*Stated exercise*
Count the lines in the rows below that contain the string "Select", and reply with only the number.

*Saved entries*
>> start

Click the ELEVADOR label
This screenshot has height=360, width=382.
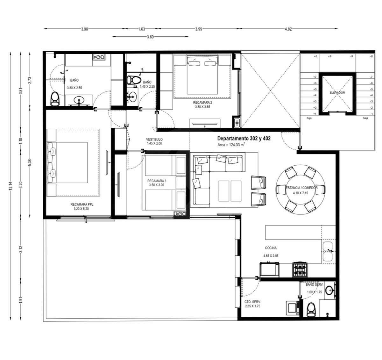337,93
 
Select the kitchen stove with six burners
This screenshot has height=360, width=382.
300,270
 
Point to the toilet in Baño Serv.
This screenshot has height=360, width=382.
311,309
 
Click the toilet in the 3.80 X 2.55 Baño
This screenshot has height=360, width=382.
55,98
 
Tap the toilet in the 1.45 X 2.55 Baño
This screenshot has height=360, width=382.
134,80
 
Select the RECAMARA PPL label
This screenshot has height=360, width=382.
81,205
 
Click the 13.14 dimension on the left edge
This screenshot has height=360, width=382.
10,186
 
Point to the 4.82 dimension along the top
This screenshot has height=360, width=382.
288,29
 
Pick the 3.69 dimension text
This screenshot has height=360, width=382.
150,37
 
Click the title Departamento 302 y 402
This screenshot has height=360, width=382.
244,138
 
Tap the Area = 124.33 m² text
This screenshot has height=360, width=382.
231,145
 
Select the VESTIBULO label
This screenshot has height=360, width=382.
154,139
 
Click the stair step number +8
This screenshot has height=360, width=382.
315,56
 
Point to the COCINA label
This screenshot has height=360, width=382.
271,248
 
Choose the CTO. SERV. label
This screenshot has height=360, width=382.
252,302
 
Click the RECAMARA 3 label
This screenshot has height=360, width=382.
157,181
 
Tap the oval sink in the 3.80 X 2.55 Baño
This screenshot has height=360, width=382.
79,100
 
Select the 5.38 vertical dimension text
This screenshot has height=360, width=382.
30,162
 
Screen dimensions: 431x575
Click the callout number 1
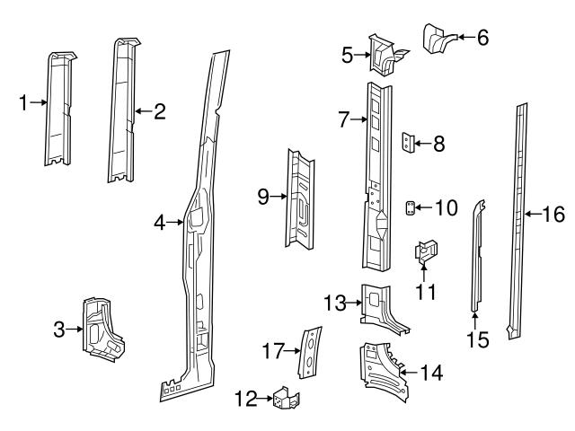pyautogui.click(x=23, y=103)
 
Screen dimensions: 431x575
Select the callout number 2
pyautogui.click(x=159, y=111)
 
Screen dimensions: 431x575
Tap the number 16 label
pyautogui.click(x=554, y=214)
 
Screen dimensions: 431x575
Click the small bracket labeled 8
pyautogui.click(x=409, y=143)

>> end

*Solution for this exercise*
5